Personal information
- Full name: Cato André Hansen
- Date of birth: 28 November 1972 (age 53)
- Place of birth: Vågan, Norway
- Position: Defender

Youth career
- Strauman IL

Senior career*
- Years: Team / Apps / (Gls)
- 0000–1995: Vågakameratene
- 1995–2006: Bodø/Glimt / 234 / (15)
- 2006: Bryne / 3 / (0)
- 2007–2009: Stavanger IF

Managerial career
- 2007–2009: Stavanger IF (player-coach)
- 2011–2012: Bodø/Glimt
- 2020–2023: Grand Bodø (women)
- 2024–2026: Bodø/Glimt (women)

= Cato André Hansen =

Norwegian footballer and manager (born 1972)

Cato André Hansen (born 28 November 1972) is a Norwegian football coach and former defender who played most of his career for Bodø/Glimt in the Norwegian Premier League. After a spell at Bryne, Hansen was player-coach at Stavanger IF for three seasons, and has later been head coach of Bodø/Glimt.

==Career==
Hansen hails from Strauman in Vågan Municipality in Lofoten, and played for Strauman IL and Vågakameratene before he turned professional. He played for Bodø/Glimt from 1995 to 2006, playing 217 games in the Norwegian Premier League. He became captain of the club for the 2006 season. Three months into the season, Hansen accepted a contract offer for Bryne, and Bodø/Glimt agreed to let Hansen leave the club six months before his contract was due to expire.

After the 2006 season, Hansen was hired as player-coach for Stavanger IF in the Norwegian Second Division. After second place in the first season, Stavanger won the league in 2008 and was promoted to the Norwegian First Division. As Stavanger IF is a small club with limited economic means, they were relegated in their first season on a national level. Hansen returned home to Northern Norway and Bodø, where he started working as marketing director for the local handball side.

In the pre-season of 2011, he was hired as assistant manager to his former club Bodø/Glimt. As a result of poor results, the club's head coach Kåre Ingebrigtsen, left the club and left Hansen in charge.

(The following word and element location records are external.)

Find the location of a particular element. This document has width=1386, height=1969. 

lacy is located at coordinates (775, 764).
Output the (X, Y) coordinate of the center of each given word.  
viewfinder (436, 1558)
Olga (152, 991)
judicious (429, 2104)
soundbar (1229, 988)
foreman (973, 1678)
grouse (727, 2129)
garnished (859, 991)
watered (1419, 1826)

Bodø/Glimt announced one month later that Hansen would lead the team for the remainder of the 2011 season, and he led the team from the bottom of the table to fight for promotion, the club signed him for another season, with Tom Kåre Staurvik as assistant coach. After the 2012 season, Bodø/Glimt hired Jan Halvor Halvorsen as head coach instead of Hansen.